━━━━━ RECORDS SUPPLIED

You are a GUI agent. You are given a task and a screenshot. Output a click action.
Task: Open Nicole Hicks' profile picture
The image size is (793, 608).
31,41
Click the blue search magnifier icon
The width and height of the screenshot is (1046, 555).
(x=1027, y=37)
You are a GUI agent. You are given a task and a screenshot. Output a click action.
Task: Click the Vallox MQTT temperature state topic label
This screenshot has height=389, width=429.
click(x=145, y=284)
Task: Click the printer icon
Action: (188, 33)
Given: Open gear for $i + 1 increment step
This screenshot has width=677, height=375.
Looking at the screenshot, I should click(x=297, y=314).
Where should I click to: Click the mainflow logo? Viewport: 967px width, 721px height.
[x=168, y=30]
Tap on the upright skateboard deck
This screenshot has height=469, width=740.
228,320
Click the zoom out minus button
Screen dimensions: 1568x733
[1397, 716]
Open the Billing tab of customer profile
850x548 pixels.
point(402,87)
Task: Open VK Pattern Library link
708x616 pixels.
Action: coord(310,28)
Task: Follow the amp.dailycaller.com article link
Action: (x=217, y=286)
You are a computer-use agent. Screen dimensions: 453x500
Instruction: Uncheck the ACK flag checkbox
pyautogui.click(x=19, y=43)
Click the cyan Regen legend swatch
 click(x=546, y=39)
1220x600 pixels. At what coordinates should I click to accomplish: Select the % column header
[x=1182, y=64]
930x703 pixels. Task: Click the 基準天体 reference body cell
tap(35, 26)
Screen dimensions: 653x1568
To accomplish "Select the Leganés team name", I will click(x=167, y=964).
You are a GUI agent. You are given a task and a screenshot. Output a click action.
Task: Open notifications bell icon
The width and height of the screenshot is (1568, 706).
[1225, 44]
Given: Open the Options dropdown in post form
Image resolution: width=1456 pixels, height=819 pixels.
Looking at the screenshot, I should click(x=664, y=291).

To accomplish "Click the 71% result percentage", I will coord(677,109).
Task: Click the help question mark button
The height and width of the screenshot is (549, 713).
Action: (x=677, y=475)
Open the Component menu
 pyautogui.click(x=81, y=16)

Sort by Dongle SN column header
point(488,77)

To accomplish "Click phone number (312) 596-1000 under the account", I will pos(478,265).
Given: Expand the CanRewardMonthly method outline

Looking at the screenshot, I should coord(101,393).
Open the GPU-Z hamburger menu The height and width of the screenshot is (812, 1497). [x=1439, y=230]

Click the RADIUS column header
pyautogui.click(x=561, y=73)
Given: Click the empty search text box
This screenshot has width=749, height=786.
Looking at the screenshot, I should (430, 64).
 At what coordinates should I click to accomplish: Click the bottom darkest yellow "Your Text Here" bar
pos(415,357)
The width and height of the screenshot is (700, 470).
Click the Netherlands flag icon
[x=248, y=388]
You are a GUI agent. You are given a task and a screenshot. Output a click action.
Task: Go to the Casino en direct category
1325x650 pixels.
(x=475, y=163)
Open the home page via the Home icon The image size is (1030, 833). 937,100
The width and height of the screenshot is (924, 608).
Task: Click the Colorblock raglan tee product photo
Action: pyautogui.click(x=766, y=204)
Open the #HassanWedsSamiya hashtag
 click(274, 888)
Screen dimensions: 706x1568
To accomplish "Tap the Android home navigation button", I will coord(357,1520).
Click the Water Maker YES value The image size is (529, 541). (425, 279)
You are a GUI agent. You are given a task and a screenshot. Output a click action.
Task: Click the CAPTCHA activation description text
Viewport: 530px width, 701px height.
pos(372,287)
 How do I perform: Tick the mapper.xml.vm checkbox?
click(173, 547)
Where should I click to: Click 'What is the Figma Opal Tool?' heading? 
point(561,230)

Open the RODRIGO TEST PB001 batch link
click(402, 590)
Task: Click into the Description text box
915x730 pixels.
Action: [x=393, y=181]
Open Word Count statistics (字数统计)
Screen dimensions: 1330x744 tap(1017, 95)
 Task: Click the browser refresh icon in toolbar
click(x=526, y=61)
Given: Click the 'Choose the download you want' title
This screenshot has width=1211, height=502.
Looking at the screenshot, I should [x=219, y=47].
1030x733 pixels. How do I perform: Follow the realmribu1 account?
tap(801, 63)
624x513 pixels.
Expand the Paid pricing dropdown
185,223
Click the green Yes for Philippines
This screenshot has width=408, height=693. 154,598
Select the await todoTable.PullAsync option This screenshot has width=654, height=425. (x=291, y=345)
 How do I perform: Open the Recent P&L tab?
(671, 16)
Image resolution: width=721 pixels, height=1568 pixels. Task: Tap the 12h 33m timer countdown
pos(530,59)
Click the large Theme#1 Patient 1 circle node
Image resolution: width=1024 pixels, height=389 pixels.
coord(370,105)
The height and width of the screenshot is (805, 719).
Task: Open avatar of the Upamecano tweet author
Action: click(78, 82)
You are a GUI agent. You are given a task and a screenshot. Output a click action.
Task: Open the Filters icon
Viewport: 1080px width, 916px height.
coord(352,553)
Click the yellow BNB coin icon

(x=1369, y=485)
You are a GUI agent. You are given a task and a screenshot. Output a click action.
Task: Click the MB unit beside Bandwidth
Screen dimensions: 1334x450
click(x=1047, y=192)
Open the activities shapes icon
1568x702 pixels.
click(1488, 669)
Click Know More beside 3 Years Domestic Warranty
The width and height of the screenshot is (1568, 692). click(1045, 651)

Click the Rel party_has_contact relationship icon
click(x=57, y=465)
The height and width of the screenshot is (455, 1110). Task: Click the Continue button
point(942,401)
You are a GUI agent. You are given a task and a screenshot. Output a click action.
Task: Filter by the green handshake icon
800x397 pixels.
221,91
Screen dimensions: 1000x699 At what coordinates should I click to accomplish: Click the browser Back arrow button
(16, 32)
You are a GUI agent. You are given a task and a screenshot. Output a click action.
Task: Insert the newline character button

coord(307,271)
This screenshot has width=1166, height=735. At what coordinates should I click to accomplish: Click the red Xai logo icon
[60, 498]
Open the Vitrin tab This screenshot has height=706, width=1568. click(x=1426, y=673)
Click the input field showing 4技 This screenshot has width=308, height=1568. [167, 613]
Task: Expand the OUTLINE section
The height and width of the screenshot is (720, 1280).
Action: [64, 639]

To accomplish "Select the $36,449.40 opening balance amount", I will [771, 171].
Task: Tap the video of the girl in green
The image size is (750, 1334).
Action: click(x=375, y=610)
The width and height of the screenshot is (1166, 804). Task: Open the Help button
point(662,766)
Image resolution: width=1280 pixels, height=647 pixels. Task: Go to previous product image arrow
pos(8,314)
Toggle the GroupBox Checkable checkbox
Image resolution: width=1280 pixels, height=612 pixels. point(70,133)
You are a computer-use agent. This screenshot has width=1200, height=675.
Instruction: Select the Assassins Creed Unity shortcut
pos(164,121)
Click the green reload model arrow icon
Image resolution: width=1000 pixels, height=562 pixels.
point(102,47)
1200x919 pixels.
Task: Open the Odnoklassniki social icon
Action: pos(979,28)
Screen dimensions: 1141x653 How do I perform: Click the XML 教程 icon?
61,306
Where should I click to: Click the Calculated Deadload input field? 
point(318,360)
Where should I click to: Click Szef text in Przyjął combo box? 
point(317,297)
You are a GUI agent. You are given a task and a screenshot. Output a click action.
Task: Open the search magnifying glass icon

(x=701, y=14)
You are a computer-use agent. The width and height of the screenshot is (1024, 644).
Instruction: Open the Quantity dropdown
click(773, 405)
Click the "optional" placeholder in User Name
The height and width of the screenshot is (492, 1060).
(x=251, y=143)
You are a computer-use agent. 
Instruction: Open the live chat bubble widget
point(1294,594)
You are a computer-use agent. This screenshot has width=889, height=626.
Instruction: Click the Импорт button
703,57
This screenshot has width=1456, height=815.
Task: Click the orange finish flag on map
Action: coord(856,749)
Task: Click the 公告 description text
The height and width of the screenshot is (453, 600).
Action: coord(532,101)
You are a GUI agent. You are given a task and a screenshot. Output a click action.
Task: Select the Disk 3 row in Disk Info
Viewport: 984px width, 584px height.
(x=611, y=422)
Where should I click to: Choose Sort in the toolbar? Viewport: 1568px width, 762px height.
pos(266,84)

━━━━━━━━━━

EXERCISE DESCRIPTION:
In the listing above, find the line with "Given: Open gear for $i + 1 increment step" and the line with "Task: Click the help question mark button"; output exactly those lines and all lines between them.

RESPONSE TO THIS TASK:
Given: Open gear for $i + 1 increment step
This screenshot has width=677, height=375.
Looking at the screenshot, I should click(x=297, y=314).
Where should I click to: Click the mainflow logo? Viewport: 967px width, 721px height.
[x=168, y=30]
Tap on the upright skateboard deck
This screenshot has height=469, width=740.
228,320
Click the zoom out minus button
Screen dimensions: 1568x733
[1397, 716]
Open the Billing tab of customer profile
850x548 pixels.
point(402,87)
Task: Open VK Pattern Library link
708x616 pixels.
Action: coord(310,28)
Task: Follow the amp.dailycaller.com article link
Action: (x=217, y=286)
You are a computer-use agent. Screen dimensions: 453x500
Instruction: Uncheck the ACK flag checkbox
pyautogui.click(x=19, y=43)
Click the cyan Regen legend swatch
 click(x=546, y=39)
1220x600 pixels. At what coordinates should I click to accomplish: Select the % column header
[x=1182, y=64]
930x703 pixels. Task: Click the 基準天体 reference body cell
tap(35, 26)
Screen dimensions: 653x1568
To accomplish "Select the Leganés team name", I will click(x=167, y=964).
You are a GUI agent. You are given a task and a screenshot. Output a click action.
Task: Open notifications bell icon
The width and height of the screenshot is (1568, 706).
[1225, 44]
Given: Open the Options dropdown in post form
Image resolution: width=1456 pixels, height=819 pixels.
Looking at the screenshot, I should click(x=664, y=291).

To accomplish "Click the 71% result percentage", I will coord(677,109).
Task: Click the help question mark button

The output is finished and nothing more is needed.